Des chercheurs du CERN ont généré des 'boules de feu' de plasma pour simuler les jets de blazars distants, éclairant le mystère des rayons gamma manquants. L'expérience suggère que des champs magnétiques intergalactiques anciens, plutôt que des instabilités de plasma, pourraient expliquer le phénomène. Publiée dans PNAS le 3 novembre, les résultats mettent en lumière des vestiges potentiels de l'Univers primitif.
Une équipe internationale dirigée par l'Université d'Oxford a utilisé l'accélérateur Super Proton Synchrotron du CERN à Genève pour produire des 'boules de feu' de plasma, imitant le comportement des jets de particules des blazars. Les blazars sont des galaxies actives alimentées par des trous noirs supermassifs qui émettent des jets étroits de particules et de rayonnement à une vitesse proche de celle de la lumière, y compris des rayons gamma jusqu'à plusieurs téraélectronvolts (TeV). Ces rayons gamma de haute énergie voyagent dans l'espace intergalactique et interagissent avec la lumière de fond des étoiles, créant des cascades de paires électron-positron. Ces paires sont censées entrer en collision avec le fond diffus cosmologique en micro-ondes, produisant des rayons gamma de moindre énergie autour de 10^9 eV (GeV), mais le satellite Fermi de la NASA n'a pas détecté ce signal.

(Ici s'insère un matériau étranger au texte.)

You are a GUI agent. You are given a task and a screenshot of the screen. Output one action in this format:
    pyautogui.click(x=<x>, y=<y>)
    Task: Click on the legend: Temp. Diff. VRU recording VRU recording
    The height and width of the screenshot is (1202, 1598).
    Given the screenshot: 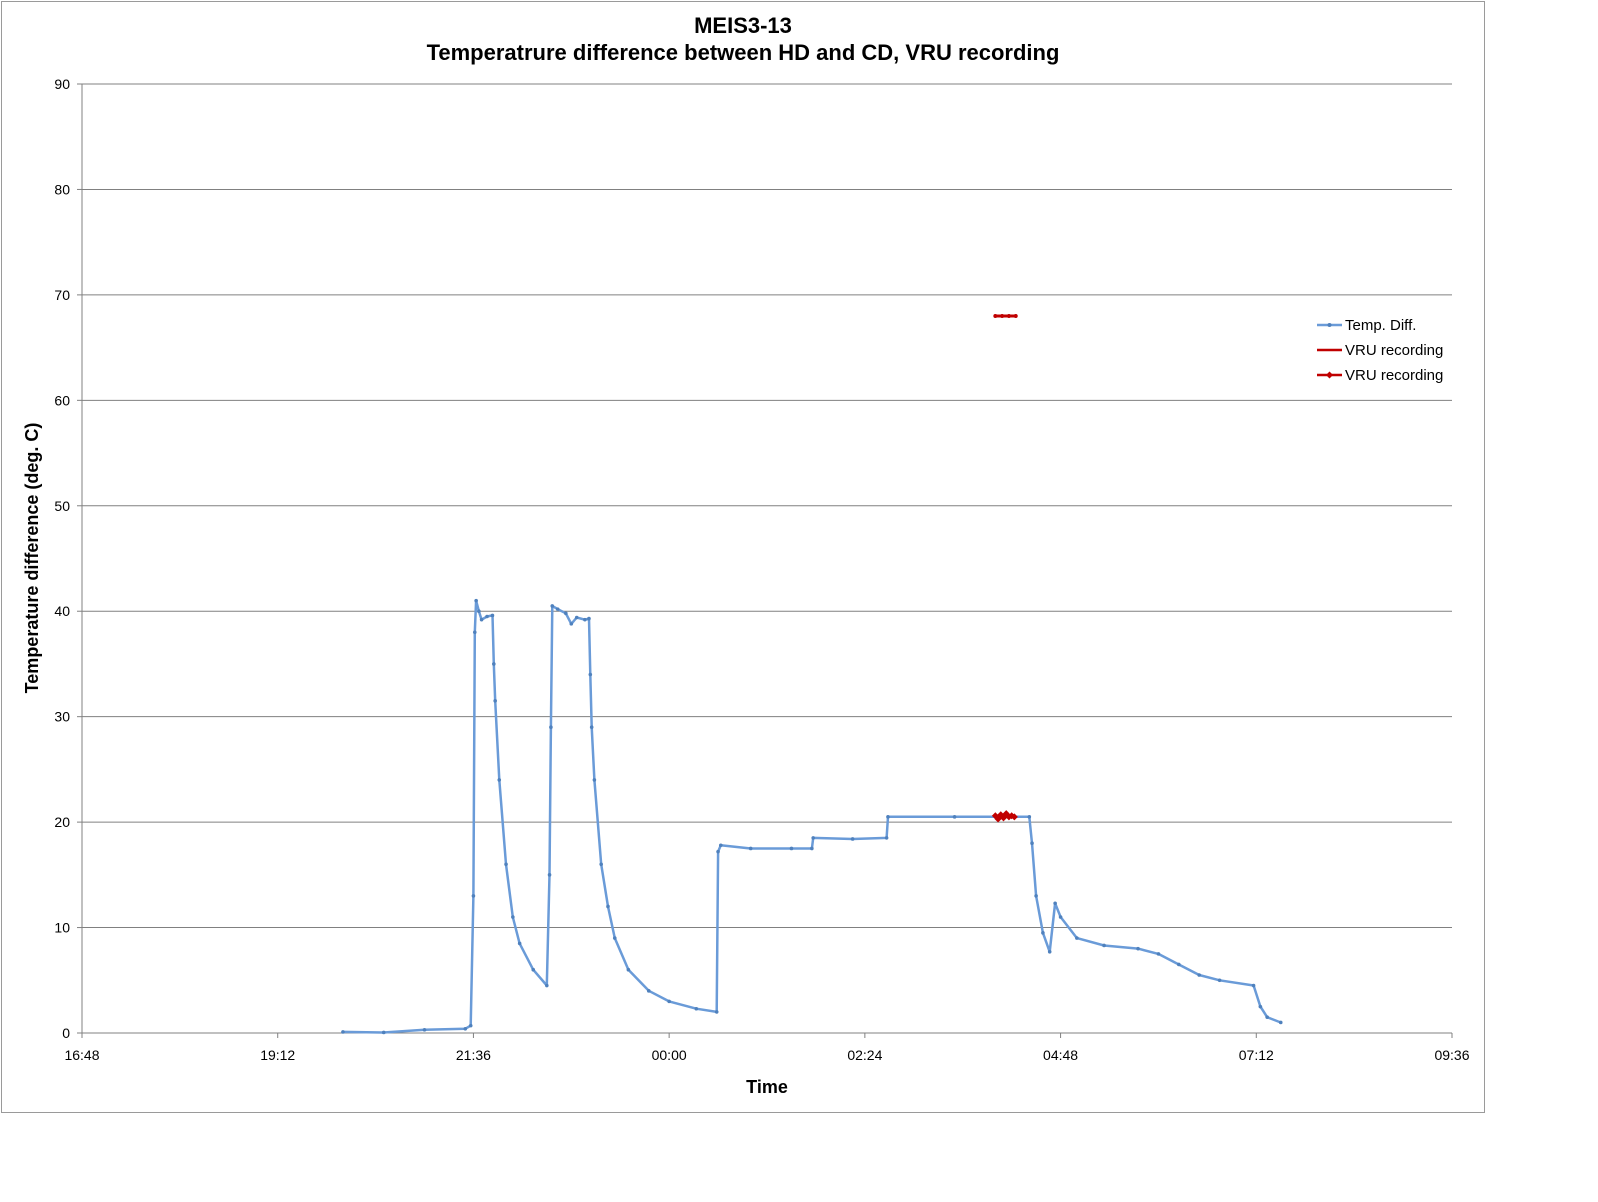 What is the action you would take?
    pyautogui.click(x=1380, y=350)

Deux théories principales ont été proposées pour cette discrepancy : des champs magnétiques intergalactiques faibles déviant les paires loin de la Terre, ou des instabilités dans le plasma intergalactique mince drainant l'énergie du faisceau. Pour tester cela, les chercheurs ont utilisé l'installation High-Radiation to Materials (HiRadMat) du CERN, envoyant des faisceaux de paires électron-positron à travers un plasma d'un mètre de long pour reproduire des conditions cosmiques.
Les résultats, publiés le 3 novembre dans PNAS, ont montré que le faisceau est resté étroitement focalisé avec un minimum de perturbation ou d'activité magnétique, indiquant que les instabilités de plasma sont insuffisantes pour expliquer les rayons gamma manquants. Cela soutient la présence de champs magnétiques primordiaux des premiers instants de l'Univers, impliquant possiblement une physique au-delà du Modèle standard.
Le chercheur principal, le professeur Gianluca Gregori de l'Université d'Oxford, a déclaré : « Notre étude démontre comment les expériences en laboratoire peuvent combler l'écart entre théorie et observation, améliorant notre compréhension des objets astrophysiques à partir de télescopes satellitaires et au sol. » Le co-investigateur, le professeur Bob Bingham de la STFC Central Laser Facility et de l'Université de Strathclyde, a ajouté : « Ces expériences montrent comment l'astrophysique en laboratoire peut tester les théories de l'Univers à haute énergie. » Le professeur Subir Sarkar d'Oxford a noté : « C'était très amusant de participer à une expérience innovante comme celle-ci qui ajoute une dimension nouvelle à la recherche de pointe menée au CERN. »
La collaboration incluait des institutions telles que la STFC Central Laser Facility, l'Université de Rochester, le Lawrence Livermore National Laboratory et le Max Planck Institute for Nuclear Physics. Des observatoires futurs comme le Cherenkov Telescope Array pourraient fournir des insights supplémentaires sur ces champs magnétiques.